#### Document text
Daniel Kronauer, Ph.D.

Kronauer studies social evolution and behavior within complex societies. The sophisticated behavior, communication, and division of labor within ant colonies make these social insects ideal model systems for this work. His lab uses an integrative approach to understand how natural selection shapes the evolution of insect societies and how social life is regulated at the level of genes, brains, individuals, and colonies.

Insect societies are socially integrated to such an extent that they are often portrayed as “superorganisms,” in which different morphological or behavioral castes have different functions and coordinate their actions, similar to the cells and tissues of an organism. The Kronauer lab uses ants to study how complex animal societies evolved from solitary ancestors, and the molecular mechanisms controlling caste development and division of labor. The group also explores how ants produce, perceive, and process social signals, and how the composition and network structure of social groups affects group-level properties and fitness.

#### Provided material
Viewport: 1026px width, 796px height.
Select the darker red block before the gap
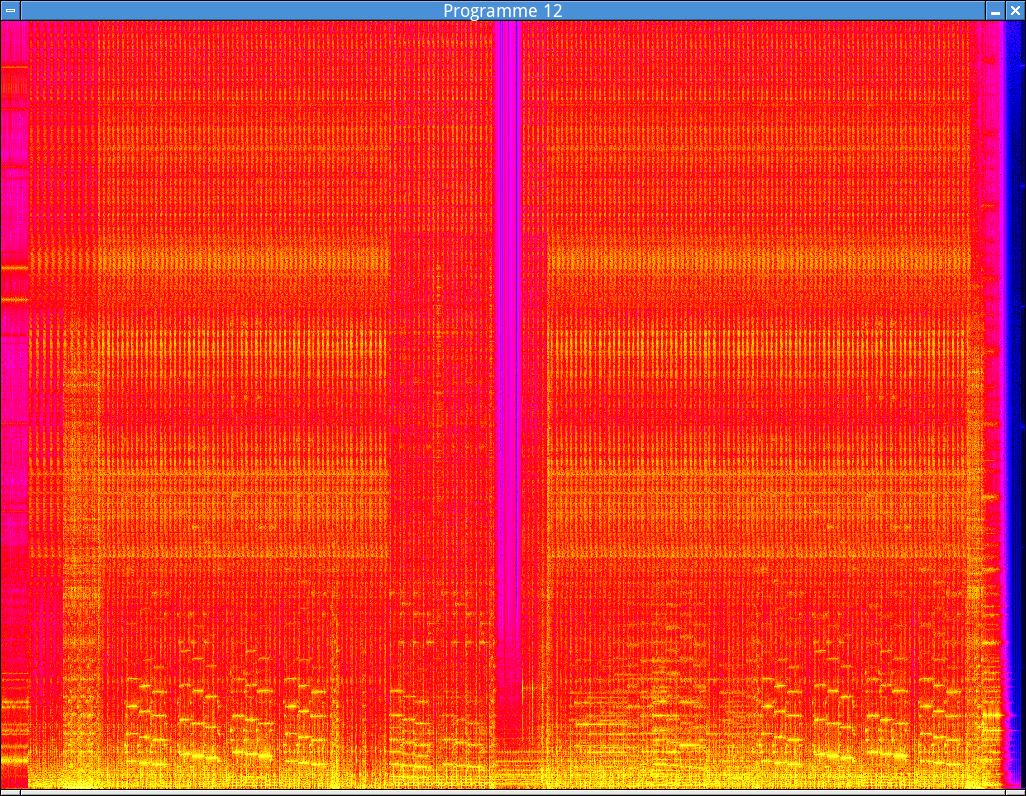tap(440, 400)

#### Tasks to carry out
**a)** According to the profile, what are insect societies often portrayed as?
**b)** Write out the part of the profile starting with "Daniel Kronauer, Ph.D." and going on through "individuals, and colonies.".
You won't need any of the lines.

#### Solutions to each task
**a)** Superorganisms.

**b)**
Daniel Kronauer, Ph.D.

Kronauer studies social evolution and behavior within complex societies. The sophisticated behavior, communication, and division of labor within ant colonies make these social insects ideal model systems for this work. His lab uses an integrative approach to understand how natural selection shapes the evolution of insect societies and how social life is regulated at the level of genes, brains, individuals, and colonies.